Of equal importance, Turkey’s foreign policy apparatus largely elevates those loyal to Erdoğan. As Kirişci and Toygür observe, under Turkey’s hyper-presidential system, the “most striking characteristic of this restructured state is that [Erdoğan’s] ministers and those serving under them are handpicked for loyalty.”[liii] The minister of foreign affairs whom Erdoğan appointed after the May 2023 elections, Hakan Fidan, is a case in point. Fidan is a long-time confidant of Erdoğan: From 2010 to 2023, with only a one-month interruption around the May 2015 elections, Fidan served as director of Turkey’s National Intelligence Organization (MİT). Alongside current MİT director İbrahim Kalin, Fidan stands out as one of relatively few officials who have remained in Erdoğan’s inner circle for over a decade.

Finally, and perhaps most intangibly, Turkey’s foreign policy interests are increasingly identified with its leader’s political fortunes. As Aydın-Düzgit et al. observe, Turkey’s foreign policy has “blurred the lines between the public interest and partisan (or simply personal) interest, defined in terms of regime security.”[liv] Changes in Turkey’s external relations after the May 2023 elections illustrate that domestic political calculations often undergird Turkey’s foreign policy. Now that Erdoğan has secured reelection for another five years as president, he has submitted Sweden’s NATO bid to Turkey’s parliament and sought to court foreign direct investment by supporting a more orthodox monetary policy and appointing economic policy officials such as finance minister Mehmet Şimşek.[lv]
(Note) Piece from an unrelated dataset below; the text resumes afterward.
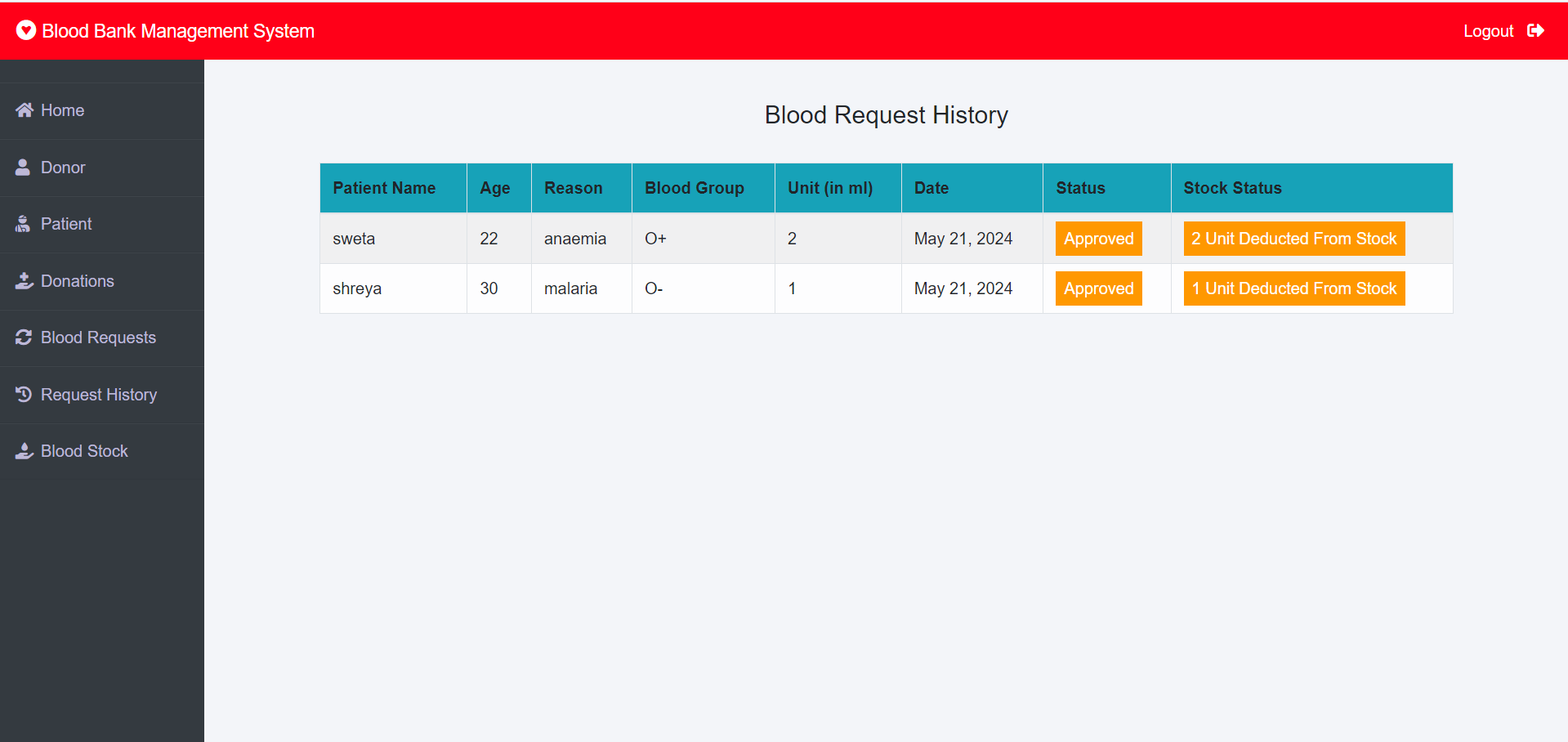Click the heart icon in the header
This screenshot has height=742, width=1568.
(25, 31)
  1. Theorizing Societal Ties as an “Anchor” in U.S.-Turkey Relations: Why Societal Linkages Are Enduring but Politically Marginal

At a time when U.S.-Turkey relations have proven volatile and foreign policymaking has become deinstitutionalized, can societal ties enable the two nations to engage in constructive dialogue and make progress on core bilateral issues? For instance, can cooperation between U.S. and Turkish civil society improve mutual understanding and even generate progress on human rights issues? Can U.S. and Turkish universities offer sites for developing foreign policy dialogue?
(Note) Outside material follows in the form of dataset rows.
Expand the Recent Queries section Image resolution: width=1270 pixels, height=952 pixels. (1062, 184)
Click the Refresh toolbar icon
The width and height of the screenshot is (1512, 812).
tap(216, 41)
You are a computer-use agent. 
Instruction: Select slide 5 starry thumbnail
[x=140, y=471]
By analyzing U.S.-Turkey societal ties in two key areas—civil society and media, as well as higher education—this paper argues that societal ties are uniquely institutionalized and enduring. Yet a close analysis suggests that these societal ties are politically marginal and often disconnected from policy processes. Indeed, as I suggest using data on Turkish studies programs at U.S. universities, the fact that societal ties are politically disconnected may be precisely what allows these ties to endure, and university programs that depend on funding from the U.S. and Turkish national governments have faced instability.

Ultimately, then, this paper theorizes that societal linkages should be conceptualized not as agents directly shaping foreign policy but as anchors that set boundaries on how far apart the United States and Turkey can drift. Anchors do not push ships in a particular direction, nor do they hold ships in exactly one spot. Rather, anchors allow ships to move in response to the currents, but within a defined radius. In the same way, societal linkages between the United States and Turkey function as anchors by creating lasting ties that bind the two nations together and increase the costs of a rupture in relations even as the relationship faces turbulence in other areas.
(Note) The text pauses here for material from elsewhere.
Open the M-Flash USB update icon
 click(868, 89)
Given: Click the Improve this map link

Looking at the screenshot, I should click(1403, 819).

  1. Civil Society and Media as a Societal Linkage

U.S. ties with Turkey’s embattled but robust civil society and independent media organizations remain a bright spot in the U.S.-Turkey relationship. Numerous INGOs, such as the Committee to Protect Journalists, have been actively operating in Turkey for decades and provide a stable connection with U.S. and international civil society. U.S.-based grant-makers, such as the Chrest Foundation, have also built sustained, decades-long ties with various Turkish NGOs.

Yet it is crucial to recognize that these civil society groups have limited influence over public policy. As Turkey’s institutions have become increasingly personalistic, INGO representatives, especially those working in the field of human rights, have become more disconnected from Turkish public officials. The online media organizations that receive U.S. grants are limited in their ability to reach the Turkish public.[lvi]

4.1. Turkey’s robust civil society: The role of INGOs

INGOs that link Turkey’s civil society to international communities have proven remarkably robust under political pressure. INGOs such as Amnesty International, the Committee to Protect Journalists, and Reporters without Borders have all become institutionalized over the course of decades.

Amnesty International has been operating in Turkey for over two decades, with the organization’s Turkey branch receiving approval to open in 2001.[lvii] Despite the fact that the former head of Amnesty’s Turkey branch, Taner Kılıç, was arrested in 2017 and held in prison for 14 months, the organization continues to conduct significant work.[lviii] A model of Turkey’s robust civil society, Amnesty’s Turkey branch has modest but significant resources, with total revenue of 12.9 million Turkish Lira in 2021.[lix]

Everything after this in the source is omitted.